Все стояли на боевых постах, ожидая ко­манды на первый залп. А с мостика, как все­гда, слышался спокойный голос командира, требовавшего наблюдать за обстановкой внимательнее.

Туман рассеялся с восходом солнца. Обна­жились причалы порта, улицы Сейсина, рас­кинувшегося на склонах гор и в широкой до­лине. Чтобы обеспечить успешную высадку десанта, поставили дымовую завесу. Последо­вал взрыв первого вражеского снаряда. Цель засечена: по кораблю бьет вражеский броне­поезд. Недолет… Перелет… Третий снаряд не­минуемо должен накрыть цель.

Вот тут-то и пригодилось виртуозное мас­терство комендоров, которых командир нау­чил вести огонь со скорострельностью, пре­вышающей нормативы вдвое и втрое. Третье­го снаряда противника не последовало: ко­мендоры «Метели» обрушили свой залп на бронепоезд и подходившую под его прикры­тием пехоту.

Зорок глаз командира. Он видит, что бро­непоезд приближается к реке, и дает новую цель — железнодорожный мост. Султаны дыма и огня вспыхнули между ажурными мостовыми переплетами, и бронепоезд попятился.

Корабельные комендоры, продемонстриро­вав превосходную боевую выучку, обеспечили высадку десанта и предотвратили подход японской пехоты для подкрепления сейсинского гарнизона. Получив повреждения, бро­непоезд противника замолчал. Встал на раз­рушенных путях и взорванный меткими зал­пами артиллеристов «Метели». А властный голос командира дает все новые цели.

Замечен транспорт. Он пытается прорвать­ся к району боевых действий. Его прикрыва­ют береговые батареи противника, обстрели­вающие наши корабли на рейде. Капитан-лейтенант Балякин приказывает открыть огонь по транспорту. Он видит, как снаряд рвется в носовой части судна. Второе попада­ние в корму — и транспорт выбрасывается на берег.
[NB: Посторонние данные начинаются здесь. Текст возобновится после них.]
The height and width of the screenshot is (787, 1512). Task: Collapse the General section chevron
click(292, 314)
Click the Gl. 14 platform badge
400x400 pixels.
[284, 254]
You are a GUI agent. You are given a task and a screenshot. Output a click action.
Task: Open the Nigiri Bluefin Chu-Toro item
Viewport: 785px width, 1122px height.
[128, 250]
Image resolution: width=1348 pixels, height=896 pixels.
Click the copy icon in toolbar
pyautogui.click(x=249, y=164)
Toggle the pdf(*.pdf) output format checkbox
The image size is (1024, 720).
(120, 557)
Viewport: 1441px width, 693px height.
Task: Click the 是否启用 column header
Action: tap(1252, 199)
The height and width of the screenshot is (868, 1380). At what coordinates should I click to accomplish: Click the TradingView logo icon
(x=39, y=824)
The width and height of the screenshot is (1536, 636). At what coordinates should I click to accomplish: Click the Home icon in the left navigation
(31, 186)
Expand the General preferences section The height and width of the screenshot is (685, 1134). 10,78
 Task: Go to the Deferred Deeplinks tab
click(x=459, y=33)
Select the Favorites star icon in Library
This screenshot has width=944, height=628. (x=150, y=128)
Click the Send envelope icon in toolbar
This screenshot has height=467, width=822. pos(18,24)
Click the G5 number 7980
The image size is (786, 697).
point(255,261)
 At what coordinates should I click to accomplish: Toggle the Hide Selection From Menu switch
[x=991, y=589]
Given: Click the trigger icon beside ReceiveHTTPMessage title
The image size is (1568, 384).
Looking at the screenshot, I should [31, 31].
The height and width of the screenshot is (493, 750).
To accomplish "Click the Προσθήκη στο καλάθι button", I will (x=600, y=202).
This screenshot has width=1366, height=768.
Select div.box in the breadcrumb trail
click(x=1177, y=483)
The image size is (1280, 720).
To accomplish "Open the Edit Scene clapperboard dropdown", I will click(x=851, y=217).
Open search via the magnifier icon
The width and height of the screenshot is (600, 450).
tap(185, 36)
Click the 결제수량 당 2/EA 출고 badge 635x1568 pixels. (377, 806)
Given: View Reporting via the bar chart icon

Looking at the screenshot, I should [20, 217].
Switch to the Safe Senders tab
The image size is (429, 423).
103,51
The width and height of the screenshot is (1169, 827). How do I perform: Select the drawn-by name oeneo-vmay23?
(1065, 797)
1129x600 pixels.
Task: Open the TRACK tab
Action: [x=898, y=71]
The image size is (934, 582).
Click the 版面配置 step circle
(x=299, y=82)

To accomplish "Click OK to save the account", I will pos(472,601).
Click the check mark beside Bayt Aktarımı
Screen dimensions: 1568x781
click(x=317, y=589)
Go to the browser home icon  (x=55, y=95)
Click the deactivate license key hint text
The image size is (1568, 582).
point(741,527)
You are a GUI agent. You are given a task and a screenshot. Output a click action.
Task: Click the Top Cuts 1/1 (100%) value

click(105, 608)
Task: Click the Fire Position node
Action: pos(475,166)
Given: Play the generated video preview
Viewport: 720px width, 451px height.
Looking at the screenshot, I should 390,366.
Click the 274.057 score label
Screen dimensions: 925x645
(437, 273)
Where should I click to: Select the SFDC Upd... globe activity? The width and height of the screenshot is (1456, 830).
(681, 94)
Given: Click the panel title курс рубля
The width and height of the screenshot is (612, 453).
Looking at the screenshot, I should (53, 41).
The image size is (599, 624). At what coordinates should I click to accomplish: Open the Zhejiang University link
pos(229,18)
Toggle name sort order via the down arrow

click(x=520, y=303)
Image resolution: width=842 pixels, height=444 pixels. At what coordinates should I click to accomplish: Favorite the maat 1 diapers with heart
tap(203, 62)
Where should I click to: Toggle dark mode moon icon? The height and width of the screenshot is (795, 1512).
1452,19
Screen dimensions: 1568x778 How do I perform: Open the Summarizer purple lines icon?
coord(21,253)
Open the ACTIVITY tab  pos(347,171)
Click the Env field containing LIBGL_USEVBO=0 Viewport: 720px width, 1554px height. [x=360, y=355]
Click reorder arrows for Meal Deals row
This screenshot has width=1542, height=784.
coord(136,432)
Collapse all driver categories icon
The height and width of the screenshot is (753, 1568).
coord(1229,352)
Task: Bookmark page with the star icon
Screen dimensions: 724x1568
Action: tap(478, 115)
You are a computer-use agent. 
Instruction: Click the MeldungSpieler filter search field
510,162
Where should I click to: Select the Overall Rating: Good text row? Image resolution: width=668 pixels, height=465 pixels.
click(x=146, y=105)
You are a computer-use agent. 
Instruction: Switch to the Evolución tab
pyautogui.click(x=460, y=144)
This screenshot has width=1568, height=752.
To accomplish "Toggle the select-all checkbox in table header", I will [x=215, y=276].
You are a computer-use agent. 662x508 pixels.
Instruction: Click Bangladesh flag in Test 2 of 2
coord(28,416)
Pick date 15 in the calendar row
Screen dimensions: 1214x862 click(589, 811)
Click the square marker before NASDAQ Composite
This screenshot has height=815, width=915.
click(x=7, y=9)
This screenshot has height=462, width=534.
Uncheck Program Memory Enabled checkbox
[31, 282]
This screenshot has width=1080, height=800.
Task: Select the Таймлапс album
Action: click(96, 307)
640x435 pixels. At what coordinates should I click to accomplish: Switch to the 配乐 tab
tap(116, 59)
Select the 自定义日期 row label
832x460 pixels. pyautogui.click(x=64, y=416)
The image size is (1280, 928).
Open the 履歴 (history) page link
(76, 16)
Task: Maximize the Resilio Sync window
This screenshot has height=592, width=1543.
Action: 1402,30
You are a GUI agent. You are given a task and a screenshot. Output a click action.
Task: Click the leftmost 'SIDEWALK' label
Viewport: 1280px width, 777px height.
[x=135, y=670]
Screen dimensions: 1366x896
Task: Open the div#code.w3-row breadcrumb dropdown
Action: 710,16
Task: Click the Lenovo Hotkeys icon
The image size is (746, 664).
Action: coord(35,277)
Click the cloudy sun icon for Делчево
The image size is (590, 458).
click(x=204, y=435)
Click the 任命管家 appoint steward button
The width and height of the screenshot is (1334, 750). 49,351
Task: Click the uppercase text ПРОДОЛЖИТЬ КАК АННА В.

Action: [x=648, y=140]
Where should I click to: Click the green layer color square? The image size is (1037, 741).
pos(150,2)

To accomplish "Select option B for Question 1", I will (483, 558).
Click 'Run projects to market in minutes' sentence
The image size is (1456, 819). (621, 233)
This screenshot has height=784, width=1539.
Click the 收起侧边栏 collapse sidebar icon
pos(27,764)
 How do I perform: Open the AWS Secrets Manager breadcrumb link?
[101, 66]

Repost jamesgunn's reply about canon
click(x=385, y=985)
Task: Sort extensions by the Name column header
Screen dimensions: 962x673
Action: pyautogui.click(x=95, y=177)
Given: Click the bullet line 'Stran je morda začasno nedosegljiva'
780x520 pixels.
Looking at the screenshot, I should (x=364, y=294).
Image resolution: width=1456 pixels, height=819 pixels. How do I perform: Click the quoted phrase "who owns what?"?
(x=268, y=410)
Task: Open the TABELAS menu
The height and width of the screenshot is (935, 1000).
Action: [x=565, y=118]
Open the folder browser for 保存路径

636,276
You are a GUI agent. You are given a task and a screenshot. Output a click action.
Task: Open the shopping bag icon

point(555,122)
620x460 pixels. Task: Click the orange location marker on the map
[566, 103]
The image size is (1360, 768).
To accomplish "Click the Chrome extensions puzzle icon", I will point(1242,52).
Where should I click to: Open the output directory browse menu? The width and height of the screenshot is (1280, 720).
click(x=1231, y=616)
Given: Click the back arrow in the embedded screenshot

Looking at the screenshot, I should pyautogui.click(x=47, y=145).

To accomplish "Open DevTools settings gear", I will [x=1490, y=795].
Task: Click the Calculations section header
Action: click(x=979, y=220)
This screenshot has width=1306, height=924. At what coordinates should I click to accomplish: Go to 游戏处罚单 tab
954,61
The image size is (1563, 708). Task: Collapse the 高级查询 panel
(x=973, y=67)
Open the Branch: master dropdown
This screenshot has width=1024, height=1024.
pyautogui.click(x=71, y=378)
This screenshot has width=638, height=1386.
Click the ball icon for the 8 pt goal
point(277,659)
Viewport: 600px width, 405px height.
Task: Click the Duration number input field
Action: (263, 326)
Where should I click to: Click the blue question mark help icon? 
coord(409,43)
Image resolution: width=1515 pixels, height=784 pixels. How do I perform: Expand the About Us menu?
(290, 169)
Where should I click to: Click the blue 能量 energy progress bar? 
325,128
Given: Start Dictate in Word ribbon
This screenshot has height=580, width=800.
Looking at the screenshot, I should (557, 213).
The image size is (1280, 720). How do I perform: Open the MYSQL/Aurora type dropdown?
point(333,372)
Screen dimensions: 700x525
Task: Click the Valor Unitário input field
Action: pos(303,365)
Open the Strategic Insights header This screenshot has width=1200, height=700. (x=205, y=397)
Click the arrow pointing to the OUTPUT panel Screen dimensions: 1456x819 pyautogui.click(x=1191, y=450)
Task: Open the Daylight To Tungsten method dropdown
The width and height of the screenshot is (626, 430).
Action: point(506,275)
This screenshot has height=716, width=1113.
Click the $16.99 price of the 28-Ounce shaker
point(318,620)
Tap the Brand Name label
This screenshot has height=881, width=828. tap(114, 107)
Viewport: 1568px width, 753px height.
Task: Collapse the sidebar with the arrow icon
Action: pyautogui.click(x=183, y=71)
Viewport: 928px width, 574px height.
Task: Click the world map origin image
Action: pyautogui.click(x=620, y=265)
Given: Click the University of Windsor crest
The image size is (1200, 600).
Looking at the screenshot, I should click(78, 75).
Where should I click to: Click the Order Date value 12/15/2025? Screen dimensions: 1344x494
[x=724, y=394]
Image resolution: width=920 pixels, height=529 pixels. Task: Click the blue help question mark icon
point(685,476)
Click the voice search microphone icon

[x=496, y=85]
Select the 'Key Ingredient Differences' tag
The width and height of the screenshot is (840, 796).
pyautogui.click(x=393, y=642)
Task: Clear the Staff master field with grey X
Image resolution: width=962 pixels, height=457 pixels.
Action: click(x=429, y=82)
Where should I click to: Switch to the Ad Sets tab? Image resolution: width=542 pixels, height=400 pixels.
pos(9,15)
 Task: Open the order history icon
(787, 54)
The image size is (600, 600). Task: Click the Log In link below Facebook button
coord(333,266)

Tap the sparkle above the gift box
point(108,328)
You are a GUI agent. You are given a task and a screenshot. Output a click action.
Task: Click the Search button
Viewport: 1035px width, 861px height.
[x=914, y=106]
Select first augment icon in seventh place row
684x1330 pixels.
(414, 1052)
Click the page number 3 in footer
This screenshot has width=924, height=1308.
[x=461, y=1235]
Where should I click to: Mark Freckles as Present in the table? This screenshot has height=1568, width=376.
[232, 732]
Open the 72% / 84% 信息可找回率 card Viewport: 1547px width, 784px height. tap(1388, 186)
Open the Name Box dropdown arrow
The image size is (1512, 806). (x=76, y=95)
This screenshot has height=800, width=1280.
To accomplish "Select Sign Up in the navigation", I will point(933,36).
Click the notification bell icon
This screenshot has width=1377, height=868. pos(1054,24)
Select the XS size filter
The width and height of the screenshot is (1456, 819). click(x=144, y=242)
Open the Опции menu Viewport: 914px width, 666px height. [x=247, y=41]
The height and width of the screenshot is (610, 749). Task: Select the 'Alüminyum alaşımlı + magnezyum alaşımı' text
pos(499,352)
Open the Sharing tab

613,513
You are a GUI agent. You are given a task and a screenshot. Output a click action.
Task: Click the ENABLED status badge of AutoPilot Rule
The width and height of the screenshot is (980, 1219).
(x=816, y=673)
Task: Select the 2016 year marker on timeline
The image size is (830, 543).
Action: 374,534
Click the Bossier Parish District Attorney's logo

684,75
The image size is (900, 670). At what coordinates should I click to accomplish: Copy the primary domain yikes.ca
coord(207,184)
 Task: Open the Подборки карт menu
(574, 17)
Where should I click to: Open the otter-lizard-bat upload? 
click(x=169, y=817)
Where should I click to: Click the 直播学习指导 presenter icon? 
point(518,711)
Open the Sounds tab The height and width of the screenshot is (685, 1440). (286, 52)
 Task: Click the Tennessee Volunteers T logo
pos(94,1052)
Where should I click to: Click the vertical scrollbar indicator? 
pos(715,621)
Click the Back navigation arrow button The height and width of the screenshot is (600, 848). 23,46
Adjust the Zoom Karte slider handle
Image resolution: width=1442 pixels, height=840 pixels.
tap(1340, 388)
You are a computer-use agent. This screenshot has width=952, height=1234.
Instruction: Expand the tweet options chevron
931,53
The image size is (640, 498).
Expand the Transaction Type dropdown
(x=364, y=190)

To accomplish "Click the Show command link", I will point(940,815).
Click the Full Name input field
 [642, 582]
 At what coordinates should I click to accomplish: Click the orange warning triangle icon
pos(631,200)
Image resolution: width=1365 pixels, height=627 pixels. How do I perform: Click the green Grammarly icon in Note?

Высота 224. С берега передают о том, что на ее вершине и склонах скапливается пехота противника. Нужен «флотский огонек»… И вот сопка окутана клубами желтоватой пыли, очищена от врага. Советские морские пехо­тинцы устремляются вперед.

Большое чувство удовлетворения испытывает командир корабля. Слаженно и безупречно действует в бою весь экипаж. Но осо­бенно радуют всех комендоры. Сокрушитель­ные залпы орудийного расчета старшины А.Дрозда заставили выброситься на прибреж­ные камни вражеский транспорт, пытавший­ся доставить своим войскам боезапас. Правда, когда совсем неожиданно в воздухе появился самолет, командиру показалось, что зе­нитчики расчетов Шишина и Матюшова ка­кое-то мгновение промедлили, но длилось это, действительно, лишь краткое мгновение: по команде к цели устремились огненные трас­сы, и самолет противника был сбит.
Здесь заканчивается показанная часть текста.